* _Extrait de page_:
+++++
2° La résurrection intégrale.
Pourtant Michelet se refuse à admettre une sorte de fatalité géographique. Il voit la France comme une personne vivante, où s'élaborent, conformément aux lois biologiques, les éléments qui la composent :
« Je dégageai de l'histoire elle-même un fait moral énorme et trop peu remarqué. C'est le puissant travail de soi sur soi, où la France, par son progrès propre, va transformant tous ses éléments bruts [...]. La France a fait la France. » (Ibid.).
Dès lors, il ne suffisait plus à l'historien d'étudier comme Thierry les combinaisons des peuples, ou le jeu des institutions comme Guizot. Il fallait fondre les deux systèmes pour arriver à produire, à force de menus détails cherchés jusque dans les manuscrits, « la résurrection de la vie intégrale, non pas dans ses surfaces, mais dans ses organismes intérieurs et profonds ». (Ibid.).
+++++
* _Données fournies_:
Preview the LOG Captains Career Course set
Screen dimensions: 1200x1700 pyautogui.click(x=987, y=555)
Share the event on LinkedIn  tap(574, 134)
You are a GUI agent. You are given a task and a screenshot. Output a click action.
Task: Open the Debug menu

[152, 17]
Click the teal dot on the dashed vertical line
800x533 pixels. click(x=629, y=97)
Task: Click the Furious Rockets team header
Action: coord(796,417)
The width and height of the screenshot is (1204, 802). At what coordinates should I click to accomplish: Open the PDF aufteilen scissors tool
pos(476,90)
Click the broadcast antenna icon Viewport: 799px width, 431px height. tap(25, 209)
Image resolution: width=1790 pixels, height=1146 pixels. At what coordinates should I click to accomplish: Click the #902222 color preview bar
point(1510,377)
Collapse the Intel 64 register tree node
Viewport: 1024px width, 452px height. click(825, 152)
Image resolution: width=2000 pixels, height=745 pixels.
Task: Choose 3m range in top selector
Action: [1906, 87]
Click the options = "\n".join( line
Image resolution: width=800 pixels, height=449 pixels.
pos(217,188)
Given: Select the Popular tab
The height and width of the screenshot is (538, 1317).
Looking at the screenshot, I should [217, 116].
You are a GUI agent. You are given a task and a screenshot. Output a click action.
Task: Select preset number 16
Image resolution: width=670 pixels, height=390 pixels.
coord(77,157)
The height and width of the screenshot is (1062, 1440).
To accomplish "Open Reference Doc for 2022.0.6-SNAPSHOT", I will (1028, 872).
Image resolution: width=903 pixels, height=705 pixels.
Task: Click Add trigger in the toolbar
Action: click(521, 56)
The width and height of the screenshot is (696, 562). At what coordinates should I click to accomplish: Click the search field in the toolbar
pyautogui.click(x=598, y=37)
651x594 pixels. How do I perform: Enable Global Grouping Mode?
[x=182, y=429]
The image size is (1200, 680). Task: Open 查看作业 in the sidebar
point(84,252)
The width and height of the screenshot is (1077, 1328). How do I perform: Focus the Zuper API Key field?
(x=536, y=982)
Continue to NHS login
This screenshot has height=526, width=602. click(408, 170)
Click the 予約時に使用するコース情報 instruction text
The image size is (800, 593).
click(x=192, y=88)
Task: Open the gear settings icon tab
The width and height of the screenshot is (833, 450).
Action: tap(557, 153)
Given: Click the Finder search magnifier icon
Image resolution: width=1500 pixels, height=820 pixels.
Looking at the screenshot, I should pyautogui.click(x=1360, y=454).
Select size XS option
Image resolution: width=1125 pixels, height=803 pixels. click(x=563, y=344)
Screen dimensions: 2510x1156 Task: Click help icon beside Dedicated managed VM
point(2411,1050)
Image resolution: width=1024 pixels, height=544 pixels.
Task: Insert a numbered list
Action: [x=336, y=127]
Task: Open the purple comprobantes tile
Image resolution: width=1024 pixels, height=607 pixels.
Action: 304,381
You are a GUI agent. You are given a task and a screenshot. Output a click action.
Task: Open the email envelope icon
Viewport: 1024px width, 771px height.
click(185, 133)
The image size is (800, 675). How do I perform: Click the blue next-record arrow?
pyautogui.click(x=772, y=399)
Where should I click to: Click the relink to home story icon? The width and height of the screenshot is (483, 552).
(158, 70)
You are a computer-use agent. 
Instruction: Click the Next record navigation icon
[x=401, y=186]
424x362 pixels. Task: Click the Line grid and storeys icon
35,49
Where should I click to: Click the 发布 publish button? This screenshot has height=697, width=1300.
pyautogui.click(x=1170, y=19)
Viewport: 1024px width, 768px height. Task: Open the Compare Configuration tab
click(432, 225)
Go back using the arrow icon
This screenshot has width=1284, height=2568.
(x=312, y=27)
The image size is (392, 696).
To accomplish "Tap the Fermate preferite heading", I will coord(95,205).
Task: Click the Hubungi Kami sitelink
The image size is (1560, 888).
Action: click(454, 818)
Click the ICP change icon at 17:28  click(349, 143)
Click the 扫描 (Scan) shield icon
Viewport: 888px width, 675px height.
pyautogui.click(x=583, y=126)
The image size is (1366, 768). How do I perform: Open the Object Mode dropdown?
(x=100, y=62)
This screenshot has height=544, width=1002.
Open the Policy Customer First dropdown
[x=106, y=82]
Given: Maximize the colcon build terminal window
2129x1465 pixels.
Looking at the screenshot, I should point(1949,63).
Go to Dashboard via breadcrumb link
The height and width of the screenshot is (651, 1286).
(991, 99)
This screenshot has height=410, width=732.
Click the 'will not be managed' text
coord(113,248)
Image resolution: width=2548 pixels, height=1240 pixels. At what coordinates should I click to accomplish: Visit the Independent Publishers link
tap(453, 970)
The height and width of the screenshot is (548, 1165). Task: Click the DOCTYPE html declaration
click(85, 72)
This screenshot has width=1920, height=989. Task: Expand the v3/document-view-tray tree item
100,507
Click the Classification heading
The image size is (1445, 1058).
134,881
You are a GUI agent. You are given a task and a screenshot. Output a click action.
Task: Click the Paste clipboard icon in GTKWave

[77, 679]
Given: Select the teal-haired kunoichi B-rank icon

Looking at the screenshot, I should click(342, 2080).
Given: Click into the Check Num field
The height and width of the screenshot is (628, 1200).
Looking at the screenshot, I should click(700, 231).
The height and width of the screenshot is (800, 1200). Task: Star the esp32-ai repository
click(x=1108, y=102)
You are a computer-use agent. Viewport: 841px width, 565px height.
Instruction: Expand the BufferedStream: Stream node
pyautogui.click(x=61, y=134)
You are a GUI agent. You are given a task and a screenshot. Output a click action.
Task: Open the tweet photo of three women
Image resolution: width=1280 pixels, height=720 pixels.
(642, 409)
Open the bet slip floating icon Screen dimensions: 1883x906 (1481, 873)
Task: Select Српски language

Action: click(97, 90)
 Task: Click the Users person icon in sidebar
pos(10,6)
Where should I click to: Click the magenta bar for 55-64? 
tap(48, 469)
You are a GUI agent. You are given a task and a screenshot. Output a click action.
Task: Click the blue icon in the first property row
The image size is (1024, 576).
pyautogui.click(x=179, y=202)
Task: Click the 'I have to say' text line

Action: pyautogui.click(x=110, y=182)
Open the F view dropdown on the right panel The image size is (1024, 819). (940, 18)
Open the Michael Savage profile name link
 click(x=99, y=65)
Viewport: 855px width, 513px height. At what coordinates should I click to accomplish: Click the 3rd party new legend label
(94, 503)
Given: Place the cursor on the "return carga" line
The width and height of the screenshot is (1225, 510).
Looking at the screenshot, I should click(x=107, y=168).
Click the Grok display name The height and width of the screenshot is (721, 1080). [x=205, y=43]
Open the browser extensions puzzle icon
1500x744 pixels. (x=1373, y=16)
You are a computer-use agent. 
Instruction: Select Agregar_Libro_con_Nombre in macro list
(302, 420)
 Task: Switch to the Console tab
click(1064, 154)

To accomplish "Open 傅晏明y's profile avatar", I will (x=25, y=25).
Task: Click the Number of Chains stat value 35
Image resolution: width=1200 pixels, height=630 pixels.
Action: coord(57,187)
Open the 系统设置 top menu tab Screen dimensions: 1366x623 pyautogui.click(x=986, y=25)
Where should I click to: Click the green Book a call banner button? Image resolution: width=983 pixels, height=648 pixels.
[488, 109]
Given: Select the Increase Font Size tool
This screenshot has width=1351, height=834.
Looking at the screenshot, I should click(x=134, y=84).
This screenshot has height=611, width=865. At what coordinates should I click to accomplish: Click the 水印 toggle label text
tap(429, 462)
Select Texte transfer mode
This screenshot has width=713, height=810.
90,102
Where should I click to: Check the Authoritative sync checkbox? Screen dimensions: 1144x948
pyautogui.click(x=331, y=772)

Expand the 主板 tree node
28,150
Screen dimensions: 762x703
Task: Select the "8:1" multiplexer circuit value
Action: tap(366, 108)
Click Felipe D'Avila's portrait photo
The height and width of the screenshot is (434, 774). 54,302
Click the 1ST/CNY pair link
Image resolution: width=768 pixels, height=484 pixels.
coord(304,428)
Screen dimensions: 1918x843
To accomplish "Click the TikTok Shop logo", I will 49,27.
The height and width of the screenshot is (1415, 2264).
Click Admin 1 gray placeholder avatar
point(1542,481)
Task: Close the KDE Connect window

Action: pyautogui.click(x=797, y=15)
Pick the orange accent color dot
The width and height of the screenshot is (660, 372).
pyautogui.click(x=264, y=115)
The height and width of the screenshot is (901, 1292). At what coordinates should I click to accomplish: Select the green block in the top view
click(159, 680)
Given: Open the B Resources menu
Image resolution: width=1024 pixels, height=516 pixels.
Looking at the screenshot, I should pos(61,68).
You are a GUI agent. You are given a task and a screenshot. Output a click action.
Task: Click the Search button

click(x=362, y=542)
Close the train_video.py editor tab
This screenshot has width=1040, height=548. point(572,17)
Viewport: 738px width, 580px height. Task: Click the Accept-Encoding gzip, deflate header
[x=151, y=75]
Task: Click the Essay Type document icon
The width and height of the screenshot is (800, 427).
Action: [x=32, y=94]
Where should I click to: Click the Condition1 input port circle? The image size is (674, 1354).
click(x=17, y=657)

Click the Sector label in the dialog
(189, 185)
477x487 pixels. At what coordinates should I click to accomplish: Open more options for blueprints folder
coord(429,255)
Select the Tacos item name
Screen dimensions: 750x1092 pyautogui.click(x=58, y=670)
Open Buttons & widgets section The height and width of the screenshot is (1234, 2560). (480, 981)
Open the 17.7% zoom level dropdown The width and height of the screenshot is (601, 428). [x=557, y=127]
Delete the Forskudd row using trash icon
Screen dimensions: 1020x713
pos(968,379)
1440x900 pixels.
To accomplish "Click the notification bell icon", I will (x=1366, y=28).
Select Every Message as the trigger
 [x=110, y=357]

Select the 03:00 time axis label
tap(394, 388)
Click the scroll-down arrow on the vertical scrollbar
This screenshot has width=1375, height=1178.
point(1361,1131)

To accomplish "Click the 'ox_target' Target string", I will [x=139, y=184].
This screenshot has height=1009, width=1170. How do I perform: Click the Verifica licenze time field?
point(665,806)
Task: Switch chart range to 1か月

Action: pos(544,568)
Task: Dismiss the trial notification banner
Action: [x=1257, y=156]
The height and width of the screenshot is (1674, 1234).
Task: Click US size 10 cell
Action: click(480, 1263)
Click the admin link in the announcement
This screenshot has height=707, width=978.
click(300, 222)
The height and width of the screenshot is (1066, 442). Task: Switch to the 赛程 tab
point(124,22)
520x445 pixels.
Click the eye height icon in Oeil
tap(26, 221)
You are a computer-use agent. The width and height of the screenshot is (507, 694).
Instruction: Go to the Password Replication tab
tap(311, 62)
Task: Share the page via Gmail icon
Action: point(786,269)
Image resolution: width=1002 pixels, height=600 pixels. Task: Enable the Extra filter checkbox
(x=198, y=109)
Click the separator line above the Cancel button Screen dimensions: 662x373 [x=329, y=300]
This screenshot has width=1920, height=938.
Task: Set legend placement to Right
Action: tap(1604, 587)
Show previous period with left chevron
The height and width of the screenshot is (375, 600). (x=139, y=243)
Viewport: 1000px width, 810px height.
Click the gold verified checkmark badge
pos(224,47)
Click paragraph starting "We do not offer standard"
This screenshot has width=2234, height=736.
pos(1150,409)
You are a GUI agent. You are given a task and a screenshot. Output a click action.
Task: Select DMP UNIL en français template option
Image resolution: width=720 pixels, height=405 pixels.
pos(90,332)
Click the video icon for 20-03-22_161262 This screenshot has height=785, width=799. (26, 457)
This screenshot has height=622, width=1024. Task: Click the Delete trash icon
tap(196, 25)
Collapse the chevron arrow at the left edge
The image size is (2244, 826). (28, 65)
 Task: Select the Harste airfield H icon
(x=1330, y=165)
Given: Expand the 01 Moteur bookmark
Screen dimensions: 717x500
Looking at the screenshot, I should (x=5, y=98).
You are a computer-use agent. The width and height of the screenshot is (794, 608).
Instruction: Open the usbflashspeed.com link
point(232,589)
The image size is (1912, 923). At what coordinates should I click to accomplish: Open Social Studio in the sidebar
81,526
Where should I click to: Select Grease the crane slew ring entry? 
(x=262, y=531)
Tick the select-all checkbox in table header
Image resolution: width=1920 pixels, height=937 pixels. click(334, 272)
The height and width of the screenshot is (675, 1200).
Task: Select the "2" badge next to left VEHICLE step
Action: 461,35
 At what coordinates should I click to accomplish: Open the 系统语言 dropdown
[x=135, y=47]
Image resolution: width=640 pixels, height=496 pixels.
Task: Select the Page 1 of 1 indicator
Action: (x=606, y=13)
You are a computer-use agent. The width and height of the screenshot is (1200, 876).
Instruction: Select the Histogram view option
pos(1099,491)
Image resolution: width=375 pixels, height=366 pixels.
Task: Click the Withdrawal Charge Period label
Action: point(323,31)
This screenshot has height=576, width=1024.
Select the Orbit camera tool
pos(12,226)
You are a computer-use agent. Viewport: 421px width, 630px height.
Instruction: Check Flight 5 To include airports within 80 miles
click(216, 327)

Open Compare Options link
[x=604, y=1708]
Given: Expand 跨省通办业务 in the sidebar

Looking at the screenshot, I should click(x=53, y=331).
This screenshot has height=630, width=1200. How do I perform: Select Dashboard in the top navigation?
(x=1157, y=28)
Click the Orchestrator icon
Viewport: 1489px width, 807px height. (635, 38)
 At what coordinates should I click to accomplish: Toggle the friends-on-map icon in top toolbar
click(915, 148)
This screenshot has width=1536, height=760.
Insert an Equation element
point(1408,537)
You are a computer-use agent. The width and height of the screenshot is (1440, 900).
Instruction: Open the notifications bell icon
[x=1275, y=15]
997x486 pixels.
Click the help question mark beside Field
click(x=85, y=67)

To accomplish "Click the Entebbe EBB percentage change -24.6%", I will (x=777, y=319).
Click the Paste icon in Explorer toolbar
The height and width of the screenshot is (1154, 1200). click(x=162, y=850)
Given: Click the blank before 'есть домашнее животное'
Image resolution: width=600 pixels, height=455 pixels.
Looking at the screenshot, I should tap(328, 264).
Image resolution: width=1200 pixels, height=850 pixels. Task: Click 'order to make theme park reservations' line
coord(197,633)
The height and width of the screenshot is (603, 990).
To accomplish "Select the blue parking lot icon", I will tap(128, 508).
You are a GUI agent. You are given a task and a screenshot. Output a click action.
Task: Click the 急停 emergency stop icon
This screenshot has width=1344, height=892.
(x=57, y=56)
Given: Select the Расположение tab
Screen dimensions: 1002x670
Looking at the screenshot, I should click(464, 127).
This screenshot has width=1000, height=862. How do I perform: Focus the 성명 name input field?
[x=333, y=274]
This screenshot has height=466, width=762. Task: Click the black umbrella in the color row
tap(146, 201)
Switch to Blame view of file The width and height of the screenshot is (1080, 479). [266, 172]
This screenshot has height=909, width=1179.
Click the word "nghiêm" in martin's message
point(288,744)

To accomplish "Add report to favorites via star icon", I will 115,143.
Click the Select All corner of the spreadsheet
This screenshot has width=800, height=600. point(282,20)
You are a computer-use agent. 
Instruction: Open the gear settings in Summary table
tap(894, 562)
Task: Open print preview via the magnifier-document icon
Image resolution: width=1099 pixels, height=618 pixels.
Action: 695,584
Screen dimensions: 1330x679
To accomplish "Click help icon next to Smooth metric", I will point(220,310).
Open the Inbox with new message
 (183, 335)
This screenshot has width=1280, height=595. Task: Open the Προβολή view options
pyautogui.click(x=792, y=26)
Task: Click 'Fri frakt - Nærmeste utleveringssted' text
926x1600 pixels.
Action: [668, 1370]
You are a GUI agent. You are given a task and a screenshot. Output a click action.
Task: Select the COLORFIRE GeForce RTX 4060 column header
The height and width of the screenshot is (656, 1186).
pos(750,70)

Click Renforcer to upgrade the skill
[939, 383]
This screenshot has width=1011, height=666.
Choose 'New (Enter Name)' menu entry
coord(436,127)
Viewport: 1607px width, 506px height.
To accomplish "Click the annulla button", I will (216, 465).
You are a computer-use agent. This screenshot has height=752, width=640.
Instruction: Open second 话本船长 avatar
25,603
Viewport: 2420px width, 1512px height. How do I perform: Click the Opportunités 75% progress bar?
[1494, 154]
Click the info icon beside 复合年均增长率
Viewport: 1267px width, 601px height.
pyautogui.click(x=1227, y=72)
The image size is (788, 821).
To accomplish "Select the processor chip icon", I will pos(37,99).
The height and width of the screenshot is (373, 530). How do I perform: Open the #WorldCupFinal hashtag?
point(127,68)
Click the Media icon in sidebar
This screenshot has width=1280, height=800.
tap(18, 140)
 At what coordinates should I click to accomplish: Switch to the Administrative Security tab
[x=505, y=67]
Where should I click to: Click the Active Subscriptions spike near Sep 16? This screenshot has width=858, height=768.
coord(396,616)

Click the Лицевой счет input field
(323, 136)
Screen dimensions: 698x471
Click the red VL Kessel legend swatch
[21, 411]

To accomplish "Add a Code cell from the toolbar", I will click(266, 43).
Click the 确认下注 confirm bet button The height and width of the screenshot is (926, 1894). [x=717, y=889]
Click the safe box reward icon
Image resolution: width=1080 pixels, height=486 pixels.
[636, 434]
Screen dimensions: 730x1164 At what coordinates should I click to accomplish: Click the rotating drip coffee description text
+++++
* _Consigne_: Relevez tous les noms de personnes qui figurent dans l'extrait de page.

* _Réponse_: Michelet, Thierry, Guizot